Search code examples
regexinvoice

Regular expression - regex - matching


How do I make an expression to match this below: (including spaces , whitespaces, other characters in the numbers)? Example:

asdasd (S)FS-980/24/BS/02 , asdasd

ffff (S)FS-9525/23/BS/12ss, IP000003587

FSW-952/24/BSB/02

FS-2/24/F/02

FS-4444/23/F/11

I mean if invoice number : FS -444 4/23/F/11 - it also correct to: FS-4444/23/F/11, or FS-4444g/23g/F/1g1

i try like this: ...FS(W)-../.{2}/..(.)/\s.{2}

Demo: https://regex101.com/r/bq7lIM/3


Solution

  • You could update your pattern to get the matches first. Then do a replacement over those matches, and remove the characters that you don't want.

    To match the strings:

    (?:\([A-Z]+\))?FS[A-Z ]*-\d(?:[^\n,()-]*\w)?
    

    The pattern matches:

    • (?:\([A-Z]+\))? Optionally match ( followed by 1+ chars A-Z and then )
    • FS[A-Z ]*- match FS followed by optional chars A-Z or spaces
    • \d Match a digit
    • (?:[^\n,()-]*\w)? Optionally match any char except what is listed in the character class, and end on a word character

    If you want to match a space without a newline in C# you can also use \p{Zs}

    Regex demo

    To replace the unwanted characters over the matched parts:

    (?<=^FS-[a-zA-Z0-9]*)[a-z]|[\p{Zs}\ta-z](?=[a-zA-Z0-9\p{Zs}\t]*$)
    

    This pattern will match all lowercase characters at the beginning of the string before the - and match all lowercase chars a-z or spaces at the end of the string, not crossing any characters other then what is listed in the character class present in the positive lookahead assertion.

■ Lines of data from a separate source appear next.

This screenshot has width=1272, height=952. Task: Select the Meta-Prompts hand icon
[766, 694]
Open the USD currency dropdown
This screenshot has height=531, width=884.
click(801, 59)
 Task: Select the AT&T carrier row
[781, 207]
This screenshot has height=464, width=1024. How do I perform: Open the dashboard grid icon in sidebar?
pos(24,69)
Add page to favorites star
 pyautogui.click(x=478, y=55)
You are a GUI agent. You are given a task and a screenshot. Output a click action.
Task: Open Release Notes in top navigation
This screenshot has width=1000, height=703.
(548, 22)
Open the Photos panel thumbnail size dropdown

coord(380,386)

    See a Regex demo and a C# demo.

    string patternMatch = @"(?:\([A-Z]+\))?FS[A-Z ]*-\d(?:[^\n,()-]*\w)?";
    string patternReplace = @"(?<=^FS-[a-zA-Z0-9]*)[a-z]|[\p{Zs}\ta-z](?=[a-zA-Z0-9\p{Zs}\t]*$)";
    string input = @"Fakturasadas : (S)FSK-69/23/GFK/12hjkhjkddddd
    (S)FSK-69/23/GFK/ 1 2 
    (S)FSK-69/23/GFK/12";
    
    var strings = Regex
        .Matches(input, patternMatch)
        .Cast<Match>().Select(match => {                    
            return Regex.Replace(
                match.Value,
                patternReplace,
                ""
            );
        }
    );
    
    foreach (var s in strings) {
        Console.WriteLine(s);
    }
    

    Output

    (S)FSK-69/23/GFK/12
    (S)FSK-69/23/GFK/12
    (S)FSK-69/23/GFK/12